Il cappotto termico non può però essere applicato agli edifici vincolati, cioè sottoposti ad almeno uno dei vincoli previsti dal Codice dei Beni Culturali e del Paesaggio (Decreto Legislativo 42/2004). In questi casi è necessario ricorrere all’isolamento dal lato interno. L’apposizione di isolante dal lato interno presenta notevoli contropartite, in quanto sottrae agli ambienti una non trascurabile superficie calpestabile, aumenta il rischio di formazione di condensa interstiziale in inverno, riduce l’inerzia termica delle strutture e corregge in modo ina-deguato i ponti termici. Alcuni di questi problemi (formazione di condensa, ridotta inerzia termica) possono essere risolti adottando materiali isolanti massivi e traspiranti, come ad esempio i pannelli a base di idrati di silicati di calcio o di calcestruzzo cellulare, con λ = 0.045 W/(m∙K). 

Resta comunque sconsigliata la pratica dell’isolamento dall’interno: per questo motivo, il Decreto Rilancio esenta gli edifici vincolati, nonché gli edifici per cui il cappotto termico sia vietato da regolamenti edilizi, urbanistici e ambientali, dalla realizzazione di interventi trainanti, ed ammette la detrazione del 110% anche in caso di mera sostituzione dei serramenti.
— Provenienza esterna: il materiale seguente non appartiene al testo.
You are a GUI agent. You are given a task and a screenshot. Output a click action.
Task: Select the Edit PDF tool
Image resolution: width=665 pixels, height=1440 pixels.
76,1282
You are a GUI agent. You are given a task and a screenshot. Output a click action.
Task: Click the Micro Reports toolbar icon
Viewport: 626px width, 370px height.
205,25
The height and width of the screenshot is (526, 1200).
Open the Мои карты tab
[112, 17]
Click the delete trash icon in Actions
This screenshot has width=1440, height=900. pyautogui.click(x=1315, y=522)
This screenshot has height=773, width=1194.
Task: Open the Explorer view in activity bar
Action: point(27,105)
Infine, l’isolamento in intercapedine è un intervento riservato ai soli edifici con pareti dotate di intercapedine. L’introduzione dell’isolante in intercapedine viene effettuata tramite insufflaggio di lana minerale sfusa, fiocchi di cellulosa, granuli di perlite o vermiculite, schiuma di poliuretano. Tale soluzione risulta comunque poco efficace nei confronti dei ponti termici, ed ammette spessori di isolante al massimo pari allo spessore dell’intercapedine.

Criteri ambientali per i materiali isolanti

Ai sensi del Decreto Rilancio (art. 119, comma 1), i materiali isolanti utilizzati devono rispettare i Criteri Ambientali Minimi (C.A.M.) di cui al DM 11 ottobre 2017, pubblicato nella G.U. n. 259 del 6 novembre 2017. In particolare, gli isolanti devono rispettare i seguenti criteri generali:

• non devono contenere ritardanti di fiamma che siano oggetto di restrizioni o proibizioni secondo le normative nazionali o comunitarie;

• non devono avere agenti espandenti con un potenziale di riduzione dell’ozono maggiore di zero;

• non devono contenere catalizzatori al piombo;

• se prodotti da una resina di polistirene espandibile, gli agenti espandenti devono essere inferiori al 6% del peso del prodotto finito;

• se costituiti da lane minerali, queste devono essere conformi alla nota Q o alla nota R di cui al rego-lamento (CE) n. 1272/2008 (CLP)

Infine, se il prodotto finito contiene uno o più dei componenti elencati in Tabella 2, questi devono essere costituiti da materiale riciclato e/o recuperato secondo le quantità minime indicate, misurate sul peso del prodotto finito. E’ quindi cura del progettista accertare la presenza di opportune certificazioni da parte del fab-bricante, che attestino il rispetto dei criteri elencati.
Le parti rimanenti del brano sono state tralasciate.